Continuous function on a compact metric space with no fixed point 
Let $(X,d)$ be a compact metric space, and suppose $f:X \to X$ is a continuous map with no fixed point.  Show that there is an $\epsilon > 0$ so that $d(f(x),x) \ge \epsilon \  \forall x \in X$.

I considered a function $g:X \to \mathbb{R}$ such that $g(x) = d(f(x),x)$ so that there is a fixed point only when $g(x)=0$. Is there a way to proceed using this function?
 A: The function $g : X \to \mathbb{R}$ defined $g(x) = d(f(x),x)$ is continuous because it is a composition of continuous functions. For every $\epsilon > 0$ let $I_{\varepsilon} = \{r\in \mathbb{R} \mid r > \varepsilon\}$, which is an open set in $\mathbb{R}$. Then $g^{-1}(I_{\varepsilon})$ is open in $X$, and the family of sets $\{g^{-1}(I_{\varepsilon}) \mid \varepsilon > 0 \}$ covers $X$ because $X$ has no fixed point. Since $X$ is compact, any open cover of it will have a finite subcover: $X = \bigcup_{i=1}^{n}  g^{-1}(I_{\varepsilon_i})$. Let $\varepsilon_{min} = \min\{\varepsilon_i,\dots,\varepsilon_n\}$. Then for every $x\in X$ we have $x \in g^{-1}(I_{\varepsilon_i})$ for some $i$, hence $d(f(x),x) = g(x) \in I_{\varepsilon_i}$, so $d(f(x),x) > \varepsilon_i \geq \varepsilon_{min}$, and we are done.

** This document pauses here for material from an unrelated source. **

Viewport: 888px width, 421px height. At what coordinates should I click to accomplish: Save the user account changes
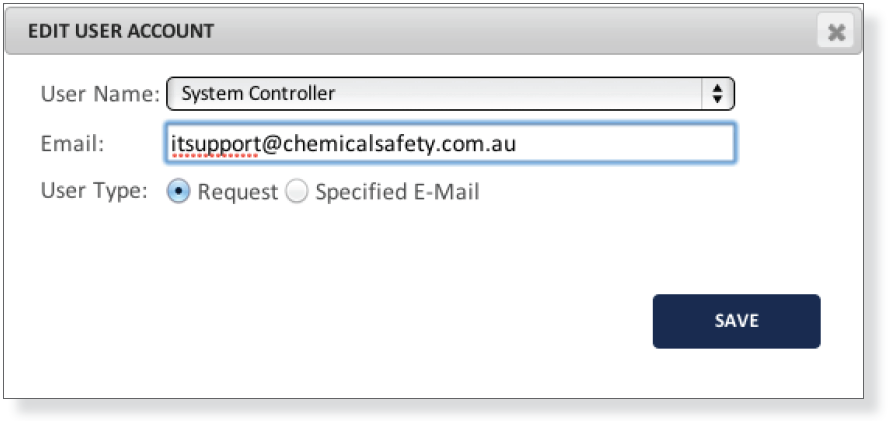point(736,321)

A: For metric spaces, compactness and sequential compactness are the same.  Assume that $\forall \epsilon > 0$, $\exists x \in X$ such that $d(f(x),x)< \epsilon$.  Then we get a sequence $x_i$ of points such that $d(f(x_i),x_i)$ converges to 0.  Sequential compactness gives us the desired limit point $x^*$ that is a fixed point.  This is a contradiction.